WHAT YOU ARE ASKED TO DO. Copy the result of filtering the entries below for lines that include the string "Open".

TASK DATA.
##############################

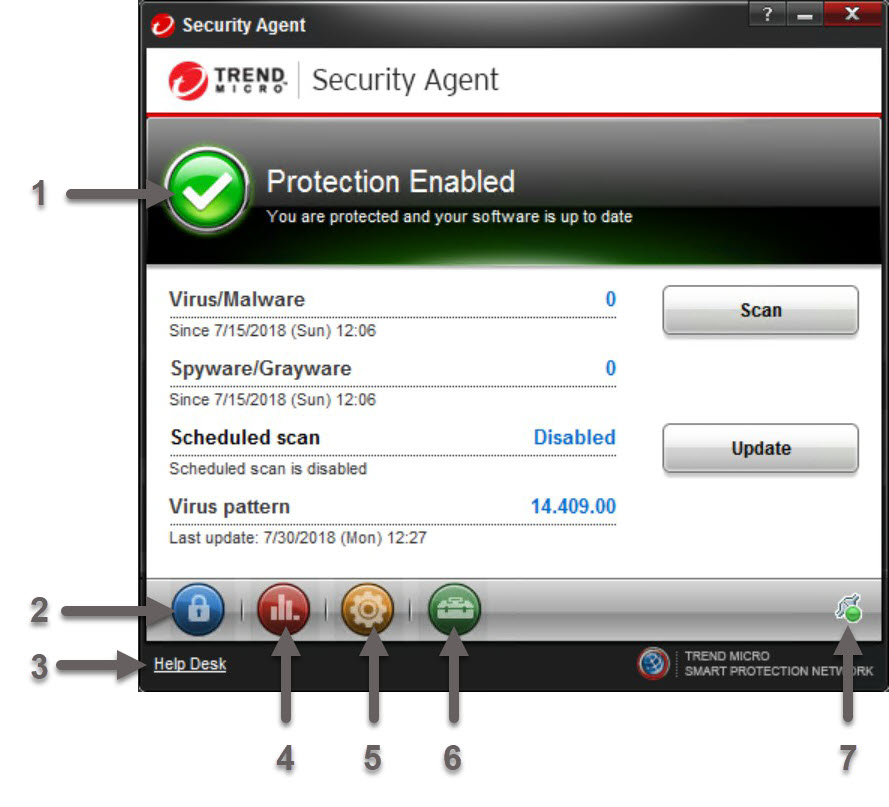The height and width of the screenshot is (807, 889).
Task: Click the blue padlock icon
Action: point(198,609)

##############################

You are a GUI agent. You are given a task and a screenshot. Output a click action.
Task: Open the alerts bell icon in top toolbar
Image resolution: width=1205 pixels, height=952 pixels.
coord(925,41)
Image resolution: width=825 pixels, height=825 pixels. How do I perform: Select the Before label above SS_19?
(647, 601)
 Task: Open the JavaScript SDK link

##############################

RESPONSE TO THIS EXERCISE.
Task: Open the alerts bell icon in top toolbar
 Task: Open the JavaScript SDK link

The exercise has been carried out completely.